(Data supplied)

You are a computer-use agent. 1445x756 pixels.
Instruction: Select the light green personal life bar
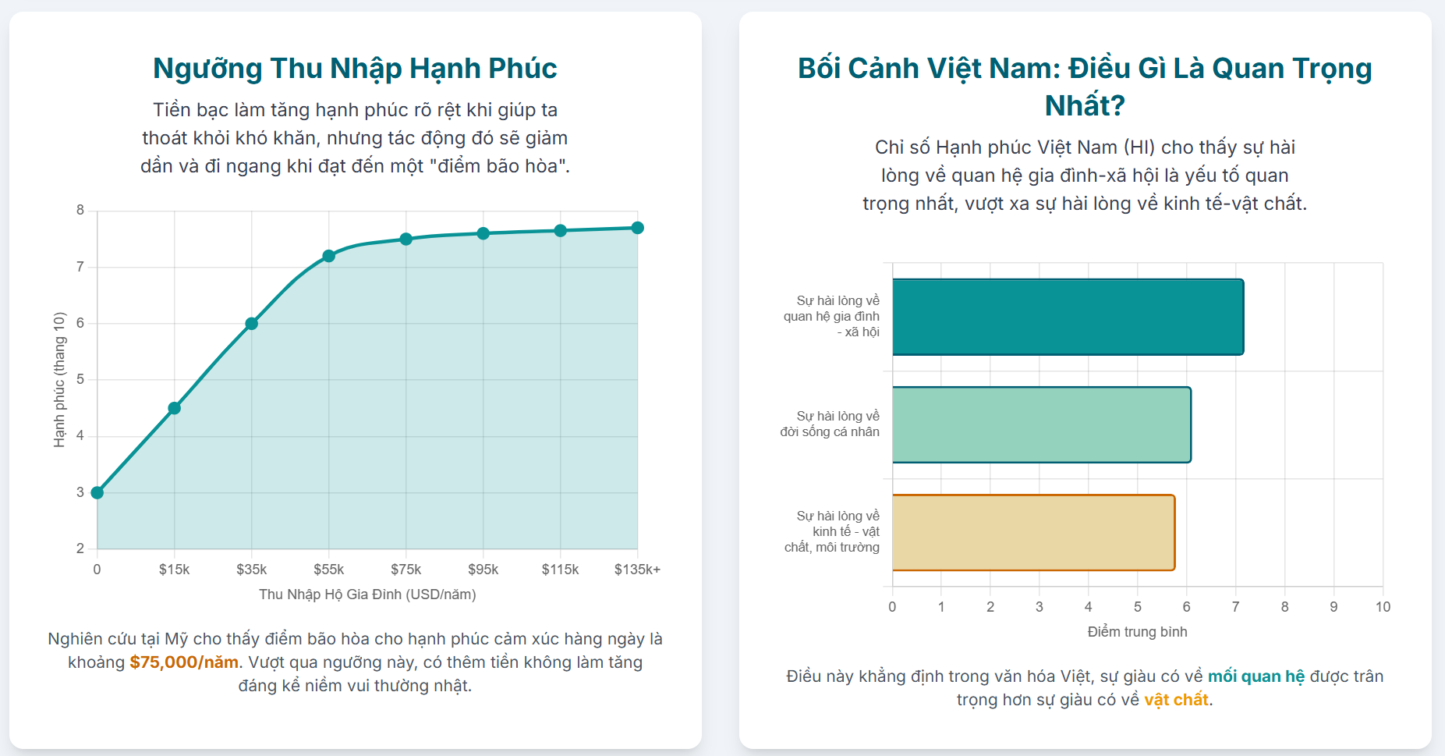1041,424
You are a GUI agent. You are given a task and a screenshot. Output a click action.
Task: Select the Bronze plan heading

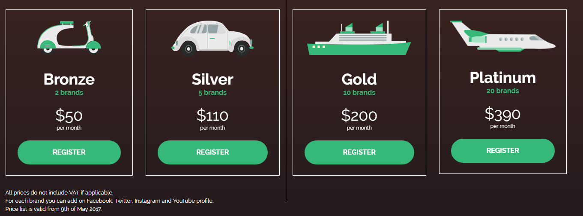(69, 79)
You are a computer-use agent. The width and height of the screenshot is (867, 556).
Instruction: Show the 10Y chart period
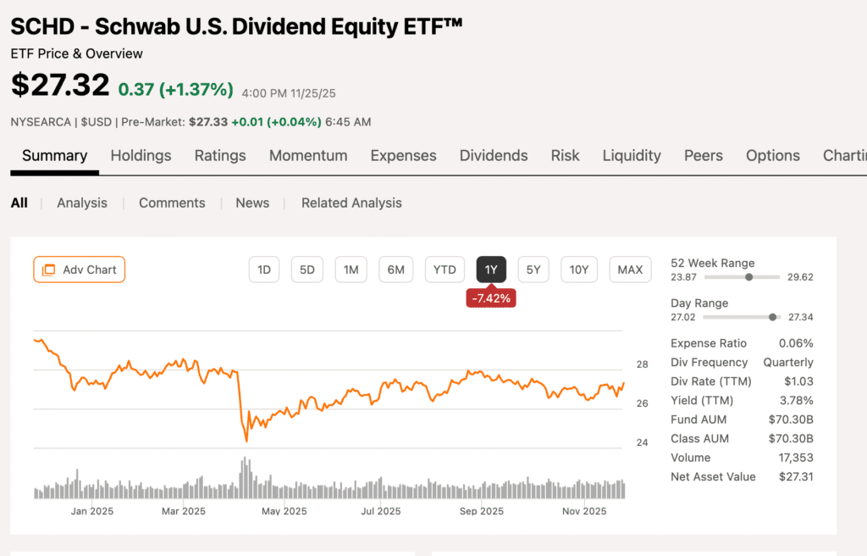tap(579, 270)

(Work task) Would you repeat the entries exactly, keeping the images out?

(Result)
You are a computer-use agent. 1445x756 pixels.
Instruction: Select the light green personal life bar
1041,424
You are a GUI agent. You are given a task and a screenshot. Output a click action.
Task: Select the Bronze plan heading

(69, 79)
You are a computer-use agent. The width and height of the screenshot is (867, 556).
Instruction: Show the 10Y chart period
tap(579, 270)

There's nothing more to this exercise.